**What you should do**
Take the data from its first line. Print each line exactly until the line containing "Given: Switch to the 通道 tab" has been printed too.

**Data to examine**
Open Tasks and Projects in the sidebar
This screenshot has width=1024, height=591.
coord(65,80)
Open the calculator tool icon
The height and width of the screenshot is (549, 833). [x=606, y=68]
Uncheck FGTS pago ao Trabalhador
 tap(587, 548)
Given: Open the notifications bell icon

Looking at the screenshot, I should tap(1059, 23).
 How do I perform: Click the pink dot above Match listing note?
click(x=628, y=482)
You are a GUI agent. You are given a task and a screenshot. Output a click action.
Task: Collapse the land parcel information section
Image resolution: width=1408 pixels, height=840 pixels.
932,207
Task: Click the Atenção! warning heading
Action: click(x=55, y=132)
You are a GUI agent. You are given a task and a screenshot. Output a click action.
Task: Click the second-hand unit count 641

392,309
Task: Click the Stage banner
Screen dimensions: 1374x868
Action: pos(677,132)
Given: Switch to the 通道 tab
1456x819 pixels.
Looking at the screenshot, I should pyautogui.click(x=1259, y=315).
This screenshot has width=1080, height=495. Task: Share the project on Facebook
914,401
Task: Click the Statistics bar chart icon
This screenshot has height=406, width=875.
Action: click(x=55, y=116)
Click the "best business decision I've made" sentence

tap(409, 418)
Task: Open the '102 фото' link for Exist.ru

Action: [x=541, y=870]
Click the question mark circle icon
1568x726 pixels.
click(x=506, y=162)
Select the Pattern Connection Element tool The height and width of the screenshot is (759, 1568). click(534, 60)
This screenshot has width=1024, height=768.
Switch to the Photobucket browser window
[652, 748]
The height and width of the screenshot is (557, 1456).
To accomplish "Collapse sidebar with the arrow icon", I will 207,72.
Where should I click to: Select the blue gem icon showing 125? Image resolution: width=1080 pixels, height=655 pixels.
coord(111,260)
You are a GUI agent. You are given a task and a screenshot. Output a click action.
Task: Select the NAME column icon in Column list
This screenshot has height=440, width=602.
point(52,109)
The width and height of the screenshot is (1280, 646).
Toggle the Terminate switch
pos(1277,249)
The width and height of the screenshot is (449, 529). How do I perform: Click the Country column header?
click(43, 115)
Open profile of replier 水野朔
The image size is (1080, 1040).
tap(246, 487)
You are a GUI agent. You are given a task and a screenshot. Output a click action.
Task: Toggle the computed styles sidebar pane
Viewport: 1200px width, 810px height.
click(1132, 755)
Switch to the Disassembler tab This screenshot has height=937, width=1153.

**Answer box**
Open Tasks and Projects in the sidebar
This screenshot has width=1024, height=591.
coord(65,80)
Open the calculator tool icon
The height and width of the screenshot is (549, 833). [x=606, y=68]
Uncheck FGTS pago ao Trabalhador
 tap(587, 548)
Given: Open the notifications bell icon

Looking at the screenshot, I should tap(1059, 23).
 How do I perform: Click the pink dot above Match listing note?
click(x=628, y=482)
You are a GUI agent. You are given a task and a screenshot. Output a click action.
Task: Collapse the land parcel information section
Image resolution: width=1408 pixels, height=840 pixels.
932,207
Task: Click the Atenção! warning heading
Action: click(x=55, y=132)
You are a GUI agent. You are given a task and a screenshot. Output a click action.
Task: Click the second-hand unit count 641

392,309
Task: Click the Stage banner
Screen dimensions: 1374x868
Action: pos(677,132)
Given: Switch to the 通道 tab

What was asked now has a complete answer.